### Passage given:
-*-

Sometimes sin has a way of making the light too bright, even for those who walk with the Lord. We can leave a part of life separate  in a dark box hidden. When Light comes to it it can be overwhelming. But take heart, the Light will restore you to your Creator....
___________________________________________________________

Yesterday I couldn't find my Bible, and I grew discouraged and I didn't have much time before work. Then I grabbed what I thought was another Bible, but was actually a book of hymns. I opened to a hymn by Charles Wesley - and God spoke to me. The hymn described who I am and what I have been feeling, I am constantly amazed at His faithfulness.

Morning Hymn by Charles Wesley
Christ, whose glory fills the skies,
      Christ, the true, the only light,
Sun of Righteousness, arise,
      Triumph o’er the shades of night:
Day-spring from on high, be near:
Day-star, in my heart appear.

Dark and cheerless is the morn
      Unaccompanied by thee,
Joyless is the day’s return,
      Till thy mercy’s beams I see;
Till thy inward light impart,
Glad my eyes, and warm my heart.

Visit then this soul of mine,
      Pierce the gloom of sin, and grief,
Fill me, Radiancy Divine,
      Scatter all my unbelief,
More and more thyself display,
Shining to the perfect day.

Dark and cheerless is the morn, unaccompanied by thee..... How great it is when His light does impart! 
This morning I wrote with a heart towards a loved one, who is opening up to the light in a certain hidden area. I know its not easy, and its hard being laid open before God. I know that road, I am all to familiar with the hidden being made known. But don't lose heart, He will baptize you with fire - His Holy Spirit will indwell you and this stain will made be clean. It will no longer define you, you will be FREE.... 
In times of discouragement take heart. I sand Psalms 77 on your behalf today.



I cried out to God for help;
    I cried out to God to hear me.
2 When I was in distress, I sought the Lord;
    at night I stretched out untiring hands,
    and I would not be comforted.
3 I remembered you, God, and I groaned;
    I meditated, and my spirit grew faint.[b]
4 You kept my eyes from closing;
    I was too troubled to speak.
5 I thought about the former days,
    the years of long ago;
6 I remembered my songs in the night.
    My heart meditated and my spirit asked:
7 “Will the Lord reject forever?
    Will he never show his favor again?
8 Has his unfailing love vanished forever?
    Has his promise failed for all time?
9 Has God forgotten to be merciful?
    Has he in anger withheld his compassion?”
10 Then I thought, “To this I will appeal:
    the years when the Most High stretched out his right hand.
11 I will remember the deeds of the Lord;
    yes, I will remember your miracles of long ago.

-*-

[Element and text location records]
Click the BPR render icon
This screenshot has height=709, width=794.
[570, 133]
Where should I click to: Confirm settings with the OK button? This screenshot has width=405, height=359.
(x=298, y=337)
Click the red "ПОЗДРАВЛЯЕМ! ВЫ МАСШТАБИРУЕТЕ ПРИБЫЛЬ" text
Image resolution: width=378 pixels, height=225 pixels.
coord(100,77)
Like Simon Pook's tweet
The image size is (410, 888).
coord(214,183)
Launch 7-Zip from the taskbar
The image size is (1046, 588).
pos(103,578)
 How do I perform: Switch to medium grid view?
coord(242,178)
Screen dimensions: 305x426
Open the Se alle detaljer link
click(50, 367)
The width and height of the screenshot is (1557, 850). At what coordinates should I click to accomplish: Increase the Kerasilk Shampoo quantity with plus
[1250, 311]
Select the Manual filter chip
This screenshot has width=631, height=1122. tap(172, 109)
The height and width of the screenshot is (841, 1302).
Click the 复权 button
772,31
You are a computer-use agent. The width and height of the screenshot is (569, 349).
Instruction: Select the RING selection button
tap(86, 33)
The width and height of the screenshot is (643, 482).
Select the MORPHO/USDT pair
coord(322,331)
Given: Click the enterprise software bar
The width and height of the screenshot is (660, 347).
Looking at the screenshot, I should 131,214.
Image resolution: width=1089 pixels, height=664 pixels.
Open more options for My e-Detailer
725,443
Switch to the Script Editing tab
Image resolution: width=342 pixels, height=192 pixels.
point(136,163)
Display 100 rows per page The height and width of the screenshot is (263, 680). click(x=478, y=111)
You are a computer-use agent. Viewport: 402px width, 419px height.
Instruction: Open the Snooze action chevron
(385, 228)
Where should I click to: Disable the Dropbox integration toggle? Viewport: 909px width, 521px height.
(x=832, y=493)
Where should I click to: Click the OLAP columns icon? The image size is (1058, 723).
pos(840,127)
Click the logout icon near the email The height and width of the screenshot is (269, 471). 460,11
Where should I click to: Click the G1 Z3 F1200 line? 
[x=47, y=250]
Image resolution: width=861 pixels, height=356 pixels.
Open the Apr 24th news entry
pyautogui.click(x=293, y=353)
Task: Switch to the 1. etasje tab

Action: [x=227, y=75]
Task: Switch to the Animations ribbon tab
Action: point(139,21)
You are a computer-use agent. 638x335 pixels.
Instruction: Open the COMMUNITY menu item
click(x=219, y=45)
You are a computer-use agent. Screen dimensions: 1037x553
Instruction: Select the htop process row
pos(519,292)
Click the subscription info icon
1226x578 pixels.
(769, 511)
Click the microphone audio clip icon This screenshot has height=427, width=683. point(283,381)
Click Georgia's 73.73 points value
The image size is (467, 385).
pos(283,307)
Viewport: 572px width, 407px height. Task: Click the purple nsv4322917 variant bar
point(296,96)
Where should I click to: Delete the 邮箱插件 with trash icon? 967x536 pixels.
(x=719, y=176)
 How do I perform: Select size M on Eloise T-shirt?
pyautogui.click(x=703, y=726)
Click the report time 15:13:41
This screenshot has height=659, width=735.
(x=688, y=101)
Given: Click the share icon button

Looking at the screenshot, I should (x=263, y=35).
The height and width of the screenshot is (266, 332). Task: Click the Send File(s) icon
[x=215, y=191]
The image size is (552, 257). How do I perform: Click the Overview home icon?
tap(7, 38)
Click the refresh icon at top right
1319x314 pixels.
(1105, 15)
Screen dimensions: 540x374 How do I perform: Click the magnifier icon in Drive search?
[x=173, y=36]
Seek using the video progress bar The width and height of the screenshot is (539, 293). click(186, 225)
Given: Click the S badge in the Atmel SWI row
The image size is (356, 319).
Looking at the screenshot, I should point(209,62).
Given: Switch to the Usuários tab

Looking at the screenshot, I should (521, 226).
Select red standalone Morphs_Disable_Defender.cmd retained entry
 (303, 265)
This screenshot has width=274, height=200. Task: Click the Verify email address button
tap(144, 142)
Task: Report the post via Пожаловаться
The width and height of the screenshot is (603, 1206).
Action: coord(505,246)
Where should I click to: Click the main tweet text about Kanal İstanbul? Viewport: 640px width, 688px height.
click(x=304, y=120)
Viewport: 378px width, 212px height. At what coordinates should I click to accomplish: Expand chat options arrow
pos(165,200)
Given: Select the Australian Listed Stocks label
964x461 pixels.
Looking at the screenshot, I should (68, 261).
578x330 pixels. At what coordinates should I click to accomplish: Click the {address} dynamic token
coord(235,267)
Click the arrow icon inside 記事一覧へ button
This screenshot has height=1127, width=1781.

-*-

Edit the part of the devotional post that opens with the words "Has his promise" and closes with "of long ago.", replacing "miracles" with "wonders". The records aren't needed for this.

### Solution to this task:
Has his promise failed for all time?
9 Has God forgotten to be merciful?
    Has he in anger withheld his compassion?”
10 Then I thought, “To this I will appeal:
    the years when the Most High stretched out his right hand.
11 I will remember the deeds of the Lord;
    yes, I will remember your wonders of long ago.